Ritratti e città di Berenice Abbott

Una mostra a Nuoro racconta l'evoluzione della fondamentale fotografa americana del Novecento

Blossom Restaurant, 1935 
© Berenice Abbott
Blossom Restaurant, 1935 © Berenice Abbott

Da domani 17 febbraio fino al 31 maggio, il museo MAN di Nuoro ospita una mostra sulla fotografa statunitense Berenice Abbott, una delle più conosciute del Novecento. Presenta una selezione di 82 immagini realizzate tra la metà degli anni Venti e i primi anni Sessanta, divise in tre sezioni che ne raccontano l’evoluzione dello stile: ritratti, New York e fotografie scientifiche.

Abbott era nata a Springfield, in Ohio, nel 1898. Da ragazza si era trasferita al Village di New York, dove studiava scultura e per mantenersi posava da modella per artisti come Man Ray e Nikolas Muray. All’inizio degli Venti seguì Man Ray a Parigi, dove continuò a studiare arte e divenne assistente di Ray nel 1923. A questo periodo risalgono i ritratti che Abbott scattò ai protagonisti dell’avanguardia artistica e letteraria europea, tra cui Jean Cocteau, James Joice, Max Ernst e André Gide. In quegli anni Abbott aprì il proprio laboratorio di fotografia, frequentato da un circolo di intellettuali e artiste lesbiche, e nel 1926 espose i propri ritratti nella galleria “Le Sacre du Printemps”.

Ma soprattutto, a Parigi Abbott incontrò il fotografo francese Eugène Atget, famoso per le fotografie con cui raccontava le strade e le mutazioni nel paesaggio urbano della città. Abbott fu molto colpita dal suo lavoro e quando nel 1929 tornò a New York decise di realizzare qualcosa di simile: iniziò a fotografare in strada per raccontare la vita degli abitanti e i cambiamenti della città, che aveva ritrovato molto diversa dopo gli otto anni all’estero, con molti palazzi del XIX secolo demoliti per far spazio a nuovi grattacieli.
Al progetto Abbott dedicò tutti gli anni Trenta, che coincisero con la Grande Depressione: il risultato è “Changing New York”, un volume pubblicato nel 1939, tra i più celebri della storia della fotografia del XX secolo, con un testo della critica d’arte – e sua compagna – Elizabeth McCausland. Inizialmente Abbott poté dedicarsi al progetto soltanto nei mercoledì liberi e grazie al sostegno economico di organizzazioni, fondazioni e privati. Dal 1935 venne finanziato dal Federal Art Project (FAP), il programma che durante la Grande Depressione cercava di aiutare – commissionando opere – artisti e persone che lavoravano nel settore della pubblicità, della grafica e dell’editoria. Il FAP assunse Abbott e oltre a uno stipendio di 145 dollari al mese le fornì anche una segretaria, una macchina e alcuni assistenti. In questo modo la fotografa poté dedicarsi completamente al suo progetto, anche se il fondo iniziò ben presto a subire tagli e venne chiuso nel 1939.

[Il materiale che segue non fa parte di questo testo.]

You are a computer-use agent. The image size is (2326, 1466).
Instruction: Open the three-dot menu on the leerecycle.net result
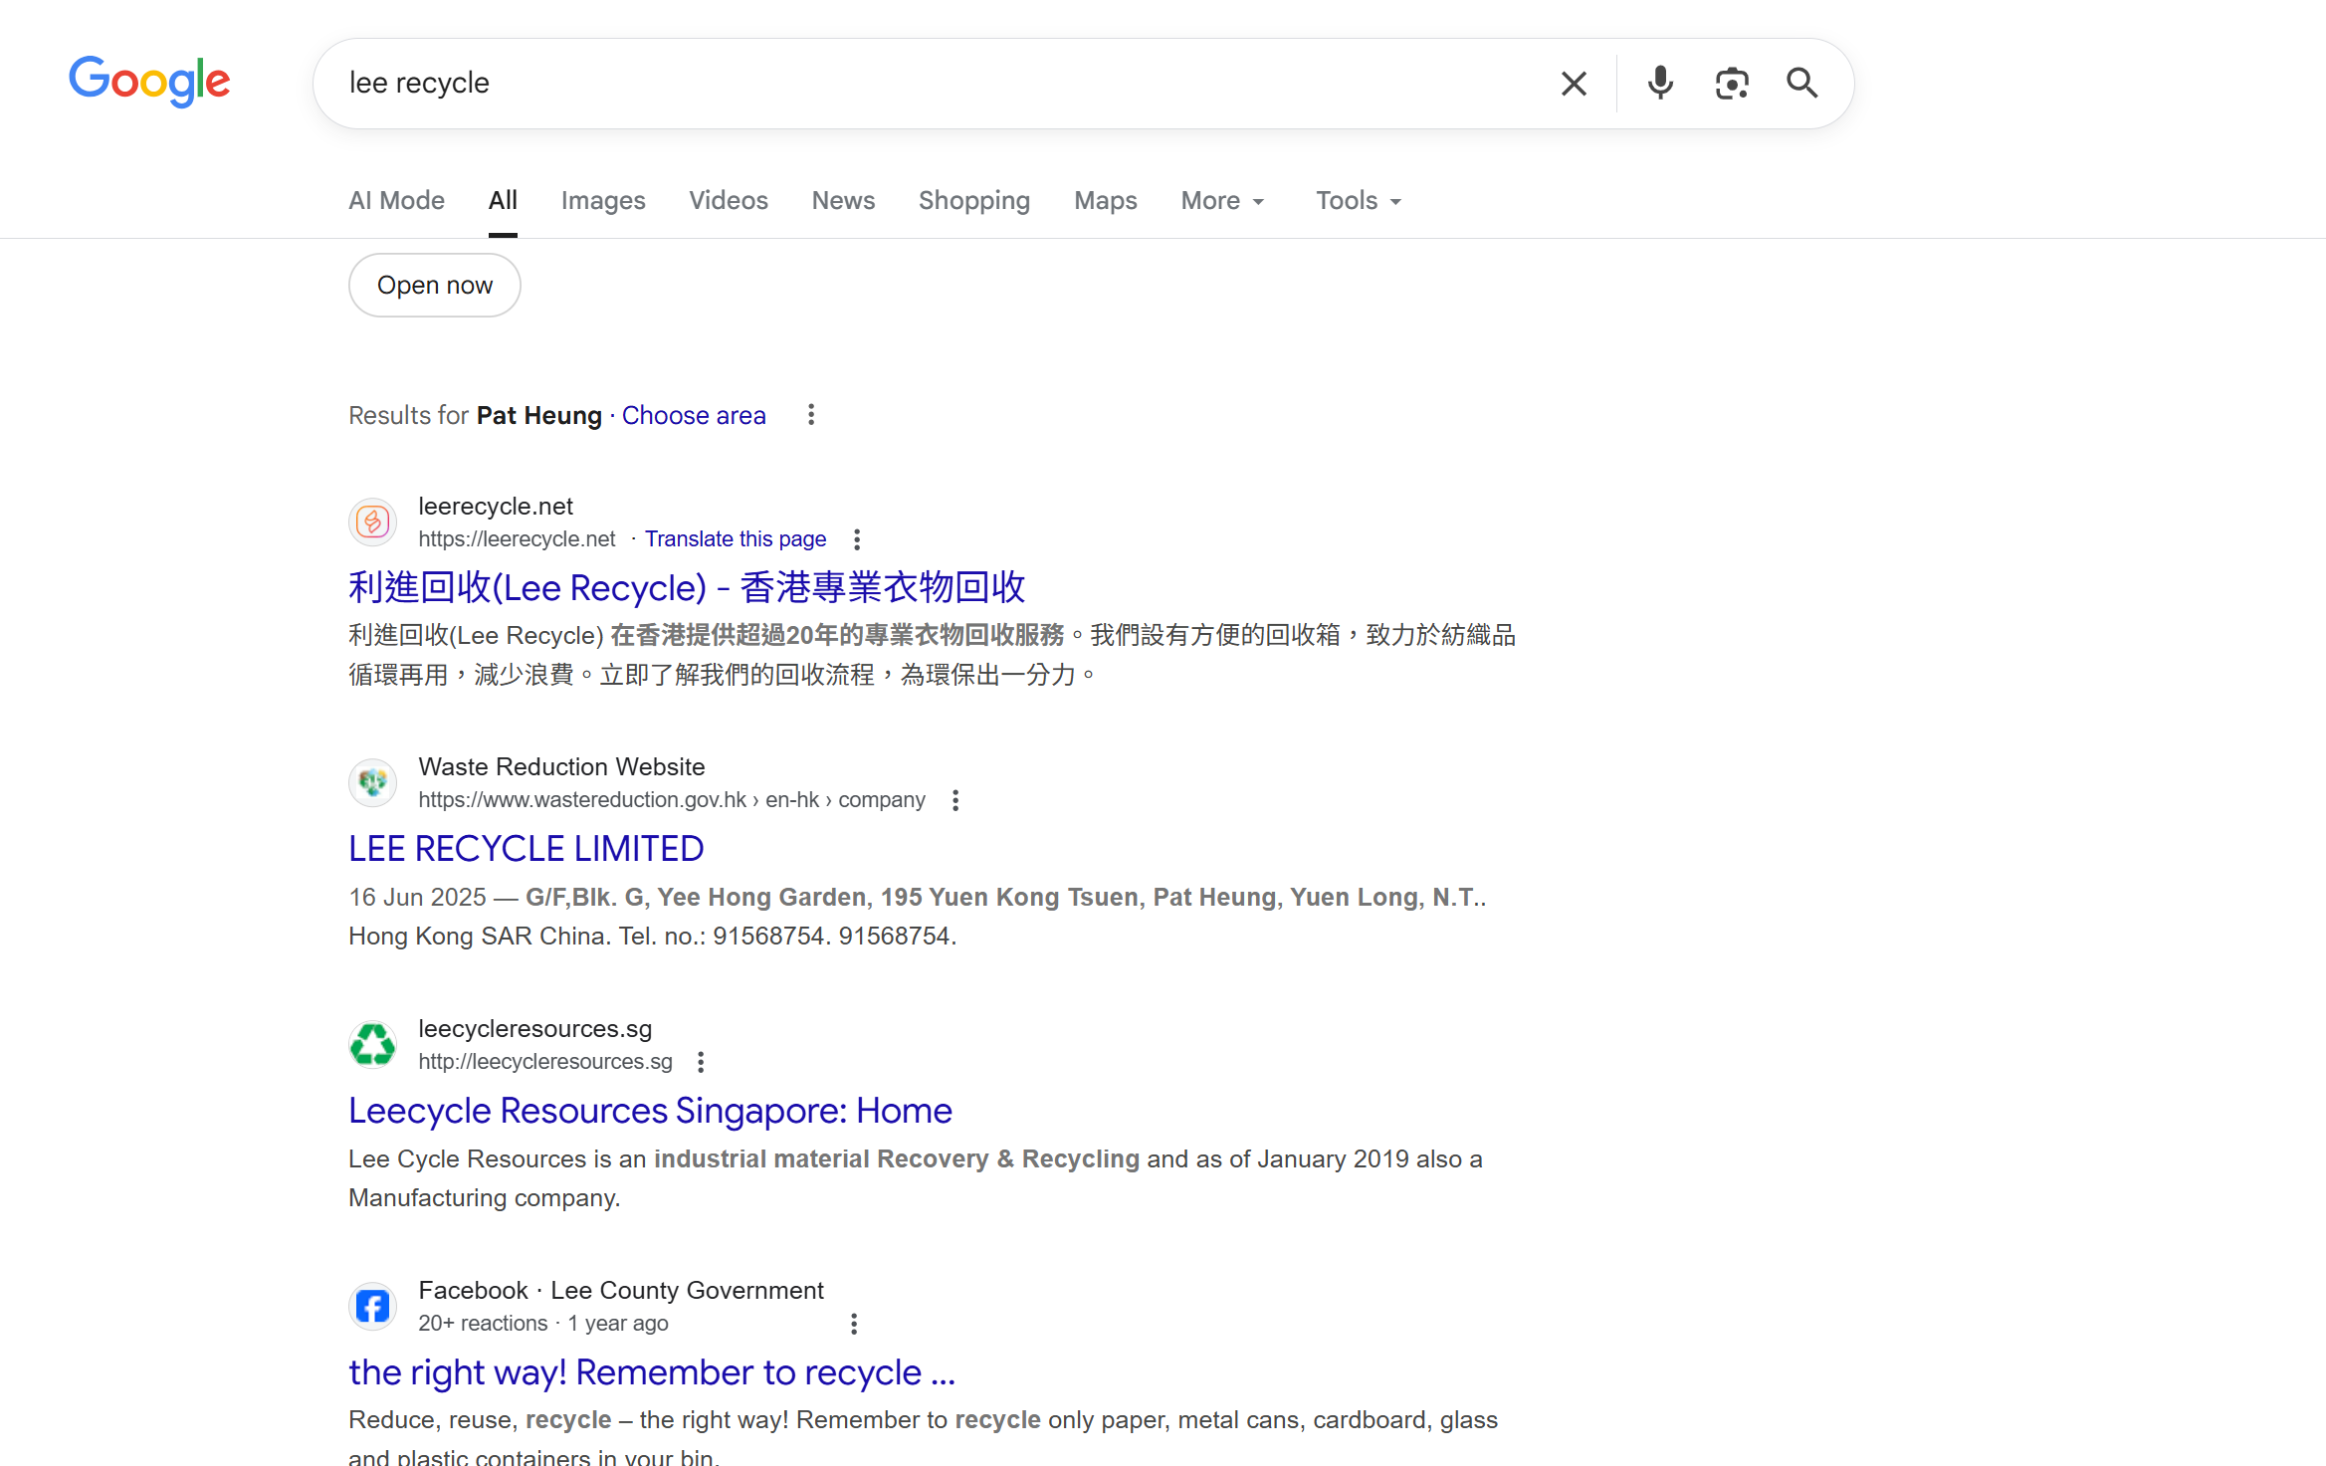(857, 538)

Dal 1939 Abbott si dedicò alla fotografia scientifica. Inizialmente sperimentava modi per fotografare il magnetismo e l’elettricità, provando e inventando diverse macchine fotografiche nella sua mansarda. A metà degli anni Quaranta diventò photo editor dell’autorevole rivista Science Illustrated e in quegli anni realizzò una delle sue fotografie più famose, ritraendo la struttura molecolare delle bolle di sapone. Nel 1958 cominciò una collaborazione con il MIT (Massachusetts Institute of Technology) e due anni dopo le sue immagini vennero incluse in uno storico libro di fisica per il liceo.
Abbott Lasciò New York nel 1968 e si trasferì in Maine, dove morì nel dicembre del 1991.